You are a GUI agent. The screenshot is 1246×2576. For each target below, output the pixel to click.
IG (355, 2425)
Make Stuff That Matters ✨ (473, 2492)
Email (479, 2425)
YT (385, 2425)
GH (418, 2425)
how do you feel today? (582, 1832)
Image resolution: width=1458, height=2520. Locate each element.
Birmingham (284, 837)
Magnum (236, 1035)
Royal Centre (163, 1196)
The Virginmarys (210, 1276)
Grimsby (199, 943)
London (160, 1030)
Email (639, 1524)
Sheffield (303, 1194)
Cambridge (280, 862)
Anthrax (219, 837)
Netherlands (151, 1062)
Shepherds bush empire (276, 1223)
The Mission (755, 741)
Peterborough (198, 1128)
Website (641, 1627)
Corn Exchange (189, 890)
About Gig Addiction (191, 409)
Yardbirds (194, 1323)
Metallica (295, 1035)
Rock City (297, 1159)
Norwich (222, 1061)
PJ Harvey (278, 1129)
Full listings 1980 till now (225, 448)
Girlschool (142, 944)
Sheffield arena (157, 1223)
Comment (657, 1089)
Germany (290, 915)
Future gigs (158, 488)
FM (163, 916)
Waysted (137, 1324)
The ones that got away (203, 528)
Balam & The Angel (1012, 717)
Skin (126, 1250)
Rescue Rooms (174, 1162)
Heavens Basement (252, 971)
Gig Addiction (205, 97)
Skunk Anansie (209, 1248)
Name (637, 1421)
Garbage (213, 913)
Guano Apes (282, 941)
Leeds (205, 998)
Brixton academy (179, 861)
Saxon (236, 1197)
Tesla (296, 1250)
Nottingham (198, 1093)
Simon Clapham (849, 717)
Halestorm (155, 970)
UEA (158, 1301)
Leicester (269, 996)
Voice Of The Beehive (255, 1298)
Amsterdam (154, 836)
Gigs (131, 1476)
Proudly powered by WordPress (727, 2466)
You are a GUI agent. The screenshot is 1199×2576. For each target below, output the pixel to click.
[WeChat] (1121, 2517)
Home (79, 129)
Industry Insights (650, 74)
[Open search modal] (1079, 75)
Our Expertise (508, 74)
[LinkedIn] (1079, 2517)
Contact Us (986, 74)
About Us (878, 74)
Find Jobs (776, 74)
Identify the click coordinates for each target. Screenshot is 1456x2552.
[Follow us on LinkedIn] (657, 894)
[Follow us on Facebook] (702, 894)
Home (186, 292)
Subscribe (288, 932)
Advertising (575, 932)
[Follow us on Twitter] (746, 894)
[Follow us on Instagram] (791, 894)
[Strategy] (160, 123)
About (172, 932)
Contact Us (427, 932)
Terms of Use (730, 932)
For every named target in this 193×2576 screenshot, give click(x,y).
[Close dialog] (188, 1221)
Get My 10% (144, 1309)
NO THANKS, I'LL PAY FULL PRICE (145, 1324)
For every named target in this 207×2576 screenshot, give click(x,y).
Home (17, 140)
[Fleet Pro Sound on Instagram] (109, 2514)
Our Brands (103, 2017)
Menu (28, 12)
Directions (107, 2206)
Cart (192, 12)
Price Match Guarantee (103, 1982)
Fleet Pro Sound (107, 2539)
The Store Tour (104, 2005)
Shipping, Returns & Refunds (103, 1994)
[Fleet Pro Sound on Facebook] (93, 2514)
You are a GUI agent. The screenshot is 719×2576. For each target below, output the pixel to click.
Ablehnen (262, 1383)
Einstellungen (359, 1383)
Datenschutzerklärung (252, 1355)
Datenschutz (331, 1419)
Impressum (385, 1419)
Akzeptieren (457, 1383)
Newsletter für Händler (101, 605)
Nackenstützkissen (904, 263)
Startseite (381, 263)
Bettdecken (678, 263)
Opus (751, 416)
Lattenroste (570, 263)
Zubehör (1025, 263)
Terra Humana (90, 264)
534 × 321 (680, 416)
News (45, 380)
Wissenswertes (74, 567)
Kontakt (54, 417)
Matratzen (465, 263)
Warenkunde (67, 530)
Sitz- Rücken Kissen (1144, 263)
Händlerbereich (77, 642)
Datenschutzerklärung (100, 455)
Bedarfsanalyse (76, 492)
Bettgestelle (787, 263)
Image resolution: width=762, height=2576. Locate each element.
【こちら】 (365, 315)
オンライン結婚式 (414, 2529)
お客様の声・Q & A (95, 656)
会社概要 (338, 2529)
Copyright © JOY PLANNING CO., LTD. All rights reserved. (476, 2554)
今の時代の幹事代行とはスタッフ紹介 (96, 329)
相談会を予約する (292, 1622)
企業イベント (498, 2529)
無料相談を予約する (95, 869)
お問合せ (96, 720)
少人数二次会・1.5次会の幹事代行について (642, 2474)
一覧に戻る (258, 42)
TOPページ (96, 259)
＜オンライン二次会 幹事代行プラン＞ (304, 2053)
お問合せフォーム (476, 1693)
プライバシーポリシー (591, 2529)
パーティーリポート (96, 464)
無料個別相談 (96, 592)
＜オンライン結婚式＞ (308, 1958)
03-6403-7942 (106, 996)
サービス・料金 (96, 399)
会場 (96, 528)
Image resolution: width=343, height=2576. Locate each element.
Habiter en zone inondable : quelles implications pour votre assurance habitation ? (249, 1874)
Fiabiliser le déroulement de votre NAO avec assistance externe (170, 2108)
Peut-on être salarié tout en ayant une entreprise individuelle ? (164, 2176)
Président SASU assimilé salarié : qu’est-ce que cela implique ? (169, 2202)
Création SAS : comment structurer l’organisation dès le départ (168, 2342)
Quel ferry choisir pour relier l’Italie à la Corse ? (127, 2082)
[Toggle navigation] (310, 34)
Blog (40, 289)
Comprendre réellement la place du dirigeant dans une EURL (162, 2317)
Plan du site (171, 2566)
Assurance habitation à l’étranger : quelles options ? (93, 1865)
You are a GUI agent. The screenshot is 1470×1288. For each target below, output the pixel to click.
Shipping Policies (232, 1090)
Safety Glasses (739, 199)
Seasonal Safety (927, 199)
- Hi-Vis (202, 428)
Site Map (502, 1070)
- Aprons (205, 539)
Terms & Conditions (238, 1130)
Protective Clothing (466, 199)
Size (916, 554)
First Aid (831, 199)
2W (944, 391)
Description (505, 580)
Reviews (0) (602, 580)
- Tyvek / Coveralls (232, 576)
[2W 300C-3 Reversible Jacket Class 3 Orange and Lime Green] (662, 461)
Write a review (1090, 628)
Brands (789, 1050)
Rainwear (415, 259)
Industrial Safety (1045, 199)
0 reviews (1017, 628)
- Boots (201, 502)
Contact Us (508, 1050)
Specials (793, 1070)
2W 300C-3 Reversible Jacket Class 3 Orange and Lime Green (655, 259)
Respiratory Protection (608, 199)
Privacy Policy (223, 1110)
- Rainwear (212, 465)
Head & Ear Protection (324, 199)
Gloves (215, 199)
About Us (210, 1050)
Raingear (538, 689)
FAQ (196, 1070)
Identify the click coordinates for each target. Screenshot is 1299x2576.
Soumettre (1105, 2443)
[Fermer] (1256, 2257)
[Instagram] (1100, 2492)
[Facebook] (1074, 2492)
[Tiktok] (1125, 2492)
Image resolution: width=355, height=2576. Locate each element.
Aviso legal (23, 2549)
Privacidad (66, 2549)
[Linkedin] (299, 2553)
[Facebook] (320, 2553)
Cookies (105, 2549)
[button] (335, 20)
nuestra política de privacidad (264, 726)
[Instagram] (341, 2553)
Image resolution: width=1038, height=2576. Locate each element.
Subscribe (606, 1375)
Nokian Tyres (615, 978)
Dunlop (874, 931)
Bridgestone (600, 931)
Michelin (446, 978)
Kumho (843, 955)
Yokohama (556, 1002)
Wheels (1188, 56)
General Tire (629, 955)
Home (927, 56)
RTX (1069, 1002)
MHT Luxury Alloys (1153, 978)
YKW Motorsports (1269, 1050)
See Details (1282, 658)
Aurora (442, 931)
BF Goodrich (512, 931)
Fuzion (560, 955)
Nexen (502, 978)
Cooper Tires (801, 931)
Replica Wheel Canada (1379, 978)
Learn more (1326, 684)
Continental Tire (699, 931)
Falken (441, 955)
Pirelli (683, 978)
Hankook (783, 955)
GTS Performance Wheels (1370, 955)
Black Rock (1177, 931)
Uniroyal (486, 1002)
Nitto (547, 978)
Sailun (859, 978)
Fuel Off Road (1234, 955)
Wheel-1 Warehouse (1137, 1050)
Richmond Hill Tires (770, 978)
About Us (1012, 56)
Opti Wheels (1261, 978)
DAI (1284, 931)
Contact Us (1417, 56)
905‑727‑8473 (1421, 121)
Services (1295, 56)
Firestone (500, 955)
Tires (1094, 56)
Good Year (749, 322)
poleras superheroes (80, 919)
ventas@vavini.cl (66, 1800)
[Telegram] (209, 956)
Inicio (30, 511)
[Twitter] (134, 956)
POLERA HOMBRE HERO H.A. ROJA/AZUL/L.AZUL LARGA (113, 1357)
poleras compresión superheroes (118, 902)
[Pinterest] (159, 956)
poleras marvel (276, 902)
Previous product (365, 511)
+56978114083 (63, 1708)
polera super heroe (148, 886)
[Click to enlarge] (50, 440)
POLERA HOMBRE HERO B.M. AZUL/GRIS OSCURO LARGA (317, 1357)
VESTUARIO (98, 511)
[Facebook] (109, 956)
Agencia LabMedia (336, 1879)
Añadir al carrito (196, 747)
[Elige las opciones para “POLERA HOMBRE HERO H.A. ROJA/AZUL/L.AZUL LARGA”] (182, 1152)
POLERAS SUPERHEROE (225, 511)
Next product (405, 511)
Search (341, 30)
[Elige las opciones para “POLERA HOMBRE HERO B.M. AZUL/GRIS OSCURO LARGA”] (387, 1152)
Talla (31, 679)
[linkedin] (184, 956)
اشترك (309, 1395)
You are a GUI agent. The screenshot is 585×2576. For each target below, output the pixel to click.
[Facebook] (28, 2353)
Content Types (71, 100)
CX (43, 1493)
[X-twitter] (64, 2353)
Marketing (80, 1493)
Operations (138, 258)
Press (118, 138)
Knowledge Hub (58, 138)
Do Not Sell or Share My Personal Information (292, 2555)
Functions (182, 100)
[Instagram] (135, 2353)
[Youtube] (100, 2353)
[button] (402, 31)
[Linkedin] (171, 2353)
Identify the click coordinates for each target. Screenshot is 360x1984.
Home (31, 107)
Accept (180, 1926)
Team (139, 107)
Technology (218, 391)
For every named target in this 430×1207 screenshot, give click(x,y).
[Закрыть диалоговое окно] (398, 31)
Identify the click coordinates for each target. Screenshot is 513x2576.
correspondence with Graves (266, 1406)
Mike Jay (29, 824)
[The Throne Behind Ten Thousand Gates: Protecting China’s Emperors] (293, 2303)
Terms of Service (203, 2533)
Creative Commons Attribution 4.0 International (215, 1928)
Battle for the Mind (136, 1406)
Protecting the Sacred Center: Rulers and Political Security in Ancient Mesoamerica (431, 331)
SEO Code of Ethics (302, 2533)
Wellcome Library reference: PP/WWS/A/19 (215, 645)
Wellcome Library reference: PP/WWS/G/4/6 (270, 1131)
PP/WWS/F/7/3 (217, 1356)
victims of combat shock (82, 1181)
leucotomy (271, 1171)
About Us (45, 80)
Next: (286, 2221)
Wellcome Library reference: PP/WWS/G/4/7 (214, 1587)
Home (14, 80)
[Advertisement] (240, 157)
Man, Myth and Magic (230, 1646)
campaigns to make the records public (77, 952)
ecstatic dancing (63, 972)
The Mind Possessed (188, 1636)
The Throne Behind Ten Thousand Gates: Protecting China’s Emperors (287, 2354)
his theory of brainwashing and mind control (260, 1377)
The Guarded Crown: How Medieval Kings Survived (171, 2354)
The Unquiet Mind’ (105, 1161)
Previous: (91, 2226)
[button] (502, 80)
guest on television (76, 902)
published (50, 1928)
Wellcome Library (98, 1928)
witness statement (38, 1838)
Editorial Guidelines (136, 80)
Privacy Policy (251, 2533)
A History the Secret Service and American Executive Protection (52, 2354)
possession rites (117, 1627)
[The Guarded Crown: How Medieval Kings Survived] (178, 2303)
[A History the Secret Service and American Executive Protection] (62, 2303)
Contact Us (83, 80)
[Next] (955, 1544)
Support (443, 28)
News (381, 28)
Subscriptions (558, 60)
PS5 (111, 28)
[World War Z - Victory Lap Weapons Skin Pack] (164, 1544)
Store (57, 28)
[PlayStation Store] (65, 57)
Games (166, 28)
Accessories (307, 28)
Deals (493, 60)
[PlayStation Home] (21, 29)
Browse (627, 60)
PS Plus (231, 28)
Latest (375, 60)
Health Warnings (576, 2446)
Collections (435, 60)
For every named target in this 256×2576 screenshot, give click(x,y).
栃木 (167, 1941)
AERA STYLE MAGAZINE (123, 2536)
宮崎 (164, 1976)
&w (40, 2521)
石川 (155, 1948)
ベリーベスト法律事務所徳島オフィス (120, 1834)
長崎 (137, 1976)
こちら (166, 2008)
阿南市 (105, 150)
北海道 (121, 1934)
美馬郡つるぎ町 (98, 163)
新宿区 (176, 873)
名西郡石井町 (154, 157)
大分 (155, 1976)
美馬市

WORK REQUEST: Please transcribe only the lines in the records above running from the line that has "Replica Wheel Canada (1379, 978)" through the line that has "Añadir al carrito (196, 747)", both included, exactly as they appear.

YOUR RESPONSE:
Replica Wheel Canada (1379, 978)
Learn more (1326, 684)
Continental Tire (699, 931)
Falken (441, 955)
Pirelli (683, 978)
Hankook (783, 955)
GTS Performance Wheels (1370, 955)
Black Rock (1177, 931)
Uniroyal (486, 1002)
Nitto (547, 978)
Sailun (859, 978)
Fuel Off Road (1234, 955)
Wheel-1 Warehouse (1137, 1050)
Richmond Hill Tires (770, 978)
About Us (1012, 56)
Opti Wheels (1261, 978)
DAI (1284, 931)
Contact Us (1417, 56)
905‑727‑8473 (1421, 121)
Services (1295, 56)
Firestone (500, 955)
Tires (1094, 56)
Good Year (749, 322)
poleras superheroes (80, 919)
ventas@vavini.cl (66, 1800)
[Telegram] (209, 956)
Inicio (30, 511)
[Twitter] (134, 956)
POLERA HOMBRE HERO H.A. ROJA/AZUL/L.AZUL LARGA (113, 1357)
poleras compresión superheroes (118, 902)
[Pinterest] (159, 956)
poleras marvel (276, 902)
Previous product (365, 511)
+56978114083 (63, 1708)
polera super heroe (148, 886)
[Click to enlarge] (50, 440)
POLERA HOMBRE HERO B.M. AZUL/GRIS OSCURO LARGA (317, 1357)
VESTUARIO (98, 511)
[Facebook] (109, 956)
Agencia LabMedia (336, 1879)
Añadir al carrito (196, 747)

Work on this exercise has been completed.